Por encima del hombro se alegraba de mostrarse aquella especie de bienvenida. Era una luz que resplandecía, se mostraba en ráfagas y jamás era permanente. Iba y venía a su aire.
Una sonrisita picaresca daba aún más brillo al cuadro. En él, sonaba el desperezar de la raza humana. Había una especie de sentimiento por encontrar la más escondida de las gracias.
Se escuchaba como las sábanas se despegaban de la piel sudorosa. Había dejado marcas, y no solo en forma de sueños. Lo había disfrutado y lo había descansado, pero nunca lo había vivido.
Estaba sedienta y necesitaba hacerse con la presa que más le gustaba. Tenía hambre y buscaba desesperada como acabar con aquel agujero. No había forma de saciar aquel cuerpo rebelde.
Caminaba despistada por todos aquellos rincones inhóspitos. Entre vigas de madera, y telarañas. Entre segundas piedras y ríos de plástico. Entre la razón de ser, y la de querer(te).
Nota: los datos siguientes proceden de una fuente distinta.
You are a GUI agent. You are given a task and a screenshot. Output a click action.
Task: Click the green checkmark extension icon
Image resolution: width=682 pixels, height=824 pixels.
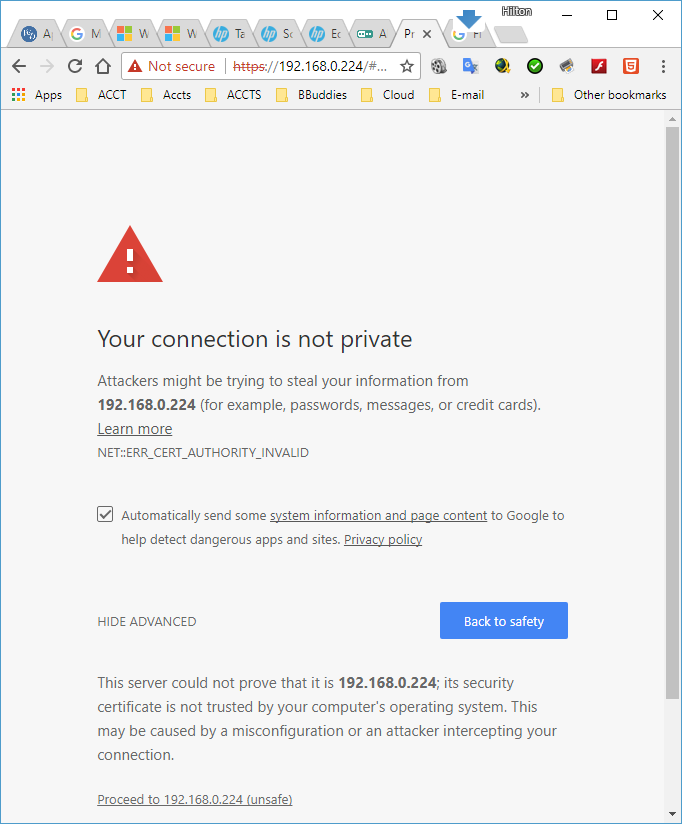(535, 66)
Se abrazaba a la esperanza de seguir en el mundo de los vivos. En un mundo en el que el poder de sentir se queda entre tus brazos y los míos. Entre un tú y yo, que siempre fue imaginario.
Y se despedía. Se iba sin haber logrado nada un día sí y otro también. Pero allí volvía a salir al día siguiente. Era esa chispa que nos hace ser especiales. Era lo que te hace grande. Eras tu mismo.